The application (outside of the workspace module) is never supposed to access those files directly. All interaction with imported files is done via the WorkspaceService facade, which provides all methods required for interaction with those files. Each file is internally abstracted through a FileEntity instance, which is backed by the database and provides access to the file's binary contents through the API.

For example, to create a new empty file in the workspace, you call the method WorkspaceService::addFileEntry(name, parent, content) with a name, an optional FileEntity as its parent directory and an empty ByteArray as its content. The method will return a FileEntity which can be used to address this file in the future.

When a workspace is loaded, the front-end should run the listFiles remote procedure (see workspace.proto) first, which will return a file tree of the current workspace. Analogous, the debug console also has a command ls which will print the current workspace's file tree.

Database

Contrary, the database is not hidden from the application. The workspace module handles creation and population of the database, as well as everything that the file system abstraction stores in the database, but other than that the database is available for the application. Since Exposed is used for database interaction, you can simply address the database using

transaction {
    YourTable.select { YourTable.aColumn eq "foo" }.doSomething()
}

This has one negative side-effect: If a plugin or tool accesses the database while a user changes the active workspace, the plugin or tool will transparently switch to the new database as soon as it starts a new transaction. This will obviously lead to bugs and potentially instable database contents. A solution for this has not been found yet.

Client-Server Architecture

Acromantula does not provide a front-end beyond the debug console. However, it exposes an RPC server based on protobuf files and gRPC on port 26666. This allows a front-end application to interact with the server in a convenient and efficient way, potentially even over a network.

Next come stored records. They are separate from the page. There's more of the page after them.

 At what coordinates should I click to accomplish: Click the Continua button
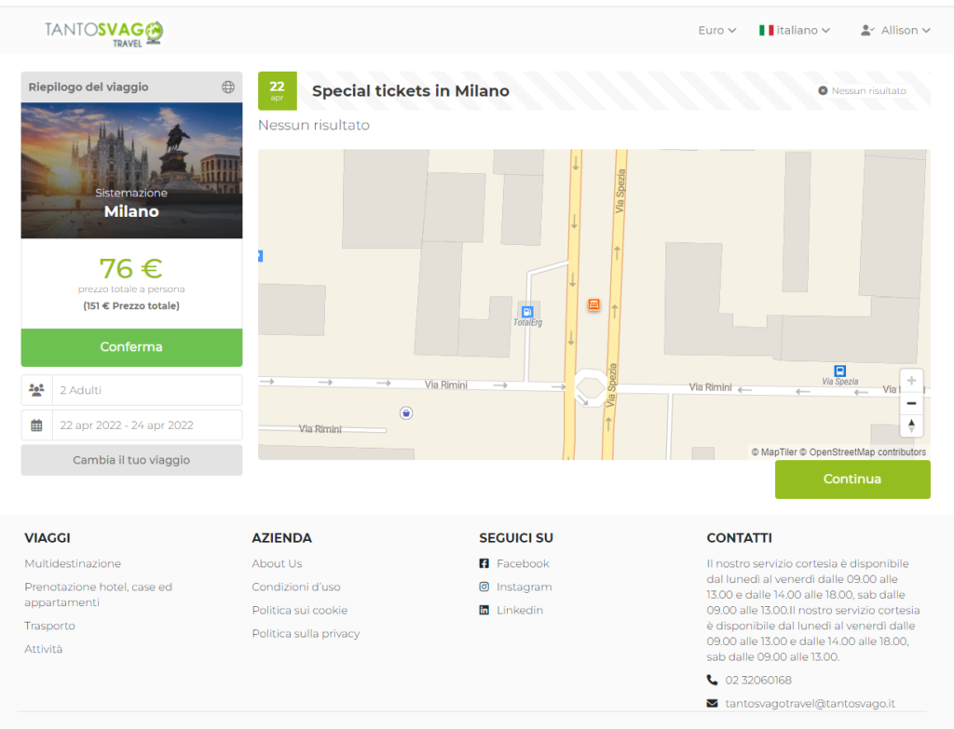[852, 479]
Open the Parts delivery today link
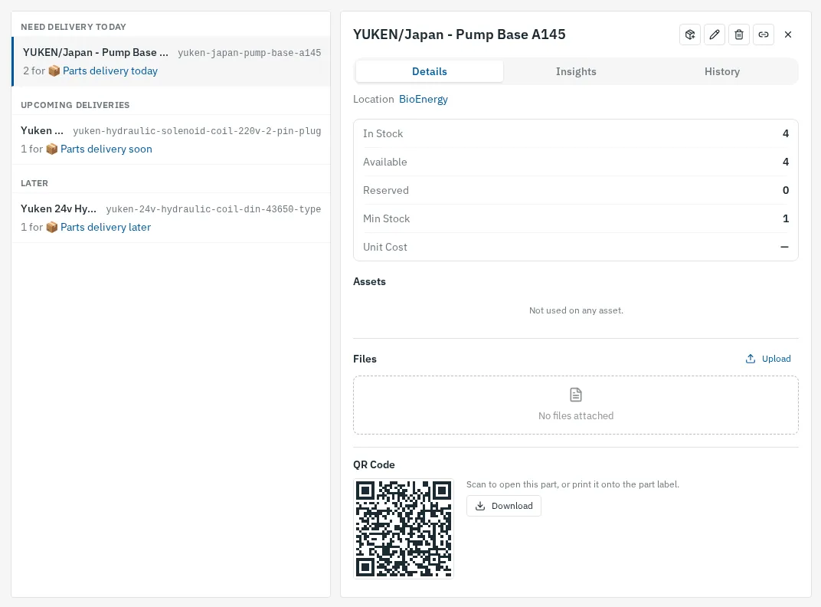The height and width of the screenshot is (607, 821). [x=110, y=71]
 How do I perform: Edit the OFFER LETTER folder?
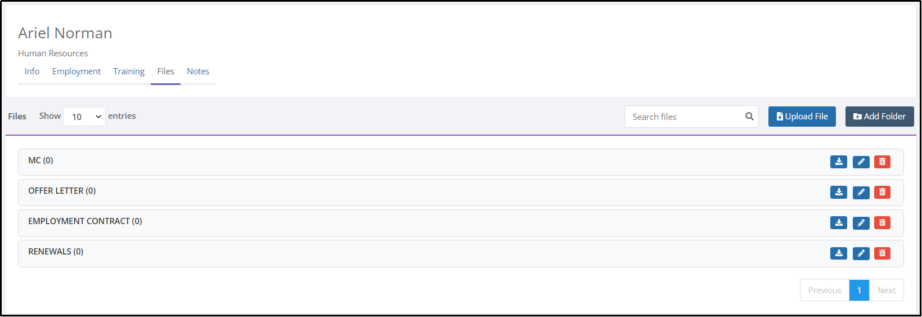[x=861, y=192]

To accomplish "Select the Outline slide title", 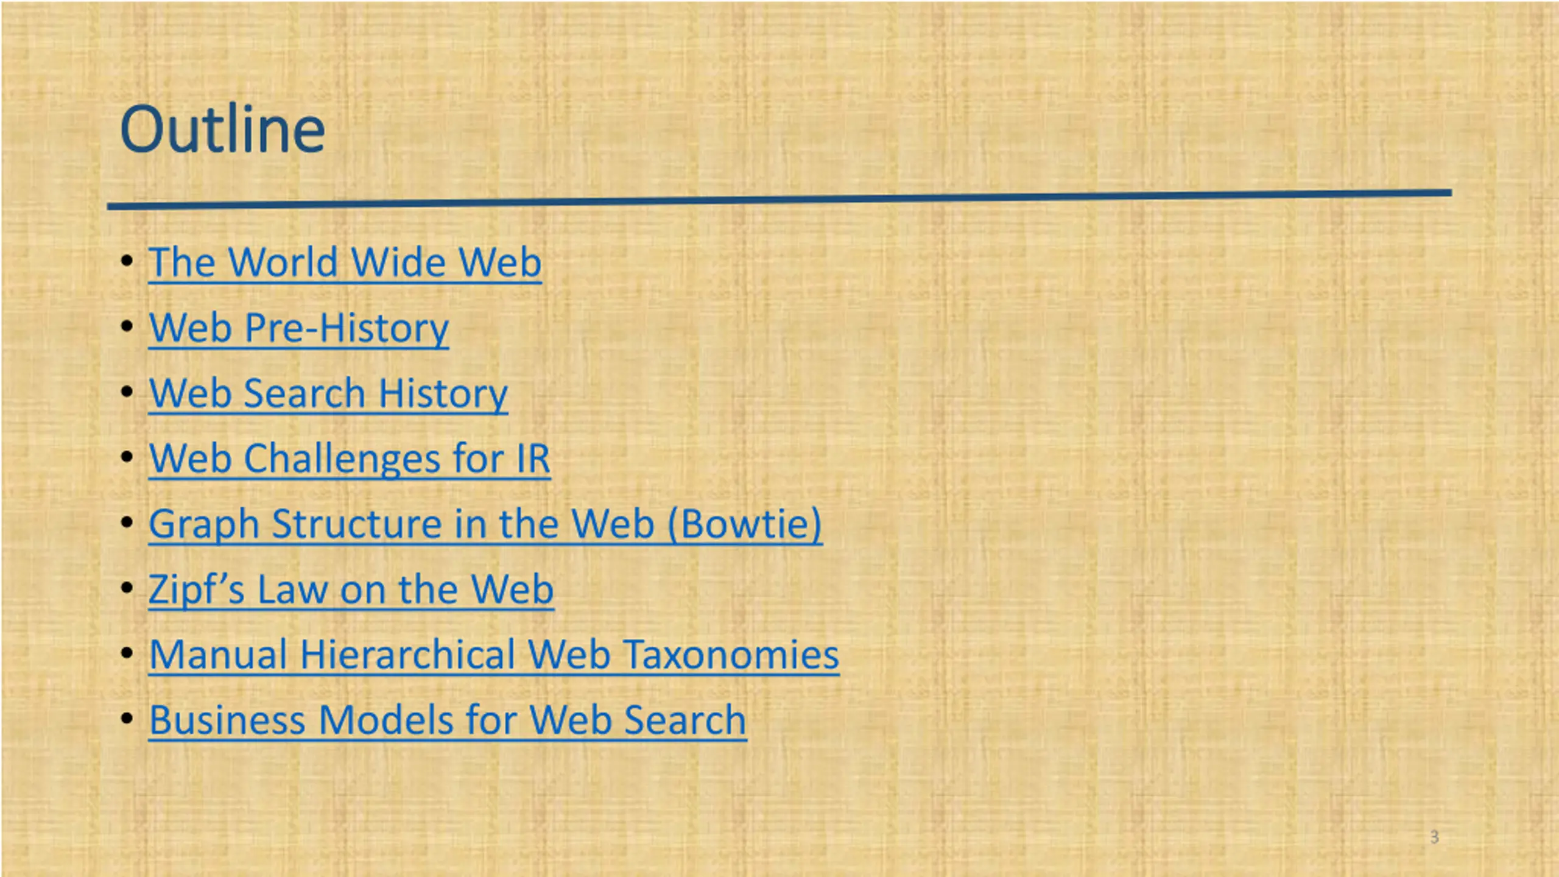I will coord(223,130).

The RPC documentation can be found here

Features

Acromantula defines a set of Features (like Importing, Exporting, Mapping, Viewing, ...). Those features are exposed to the RPC API and thus known and available to the front-end. All features are extensible through interfaces. Plugins are not supposed to add more features, just provide feature extensions (like new importing strategies, exporting strategies, conversion strategies, etc). This way, the GUI and the application know what features exist and how to interact with them, but plugins can provide unique and complex implementations for a wide range of file types.

All features are implemented in a module called Features which can be found in its own folder in the repository. They all have their own facade for interfacing (for example ImporterFeature for importing files), and usually their own protobuf service for interaction with the front-end. Features are not decoupled, so whenever a feature is called, it may call other features to perform some work. For example, when importing a file, the Importer will call the Mapper to generate mappings for the imported file automatically.

Plugins

Acromantula is heavily designed for extensibility. All implementations regarding actual file types are done in plugins. Those plugins register their implementations of different features (see above) at the respective feature facades and optionally register some tables at the database.